Detections
Analytics
Missing MFA for Non-Privileged Account
MEDIUM
Language:
Description
This IoE cannot work without a Microsoft Entra ID P1 or P2 license due to data availability restrictions by Microsoft. Therefore, it will not return any result on Entra ID Free tenants.
Multi-Factor Authentication (MFA), or previously Two-Factor Authentication (2FA), provides strong protection for accounts against weak or breached passwords. Security best practices and standards recommend that you enable MFA, even for non-privileged accounts. When an attacker obtains a user password by any method, MFA blocks authentication by requesting an additional factor such as a time-expiring code from a mobile application, a physical token, a biometric feature, etc.
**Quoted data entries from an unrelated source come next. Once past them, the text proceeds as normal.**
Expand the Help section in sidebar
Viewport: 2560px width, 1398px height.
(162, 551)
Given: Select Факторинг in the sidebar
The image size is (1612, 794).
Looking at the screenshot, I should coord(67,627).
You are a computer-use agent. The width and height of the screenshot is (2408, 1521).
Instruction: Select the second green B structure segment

This Indicator of Exposure alerts you when an account does not have a registered MFA method or if you enforce MFA without registering a method, which can allow attackers with a password to register their own MFA methods and create a security risk. However, this Indicator of Exposure cannot report on whether or not Microsoft Entra ID enforces MFA as Conditional Access Policies may require MFA depending on dynamic criteria.
You can also use the "Authentication methods activity" and "MFA Reports" features in Entra ID.
See also the related IOE, "Missing MFA for Privileged Account", for privileged accounts.
Disabled users are ignored since they cannot be abused immediately by attackers, and also because of a limitation of the Microsoft Graph API which reports an incorrect MFA status for disabled users.
Solution
All reported even non-privileged users must register MFA methods and have MFA enforced to increase their protection against password attacks.
For Microsoft Entra ID, Microsoft offers a Conditional Access Policy template called Require MFA for all users. This policy prompts users to register an MFA method the first time they authenticate following MFA enforcement. We recommend that you follow the "Plan a Conditional Access deployment" Microsoft documentation.
Read more about Microsoft Entra MFA in this section of the Microsoft Entra authentication documentation (check also related pages).
Indicator Details
Name: Missing MFA for Non-Privileged Account
Codename: MISSING-MFA-FOR-NON-PRIVILEGED-ACCOUNT
Severity: Medium
- Tactic: TA0001 - Initial Access
- Techniques: T1078.004 - Valid Accounts: Cloud Accounts
- Tactic: TA0004 - Privilege Escalation
- Techniques: T1098 - Account Manipulation
- Tactic: TA0006 - Credential Access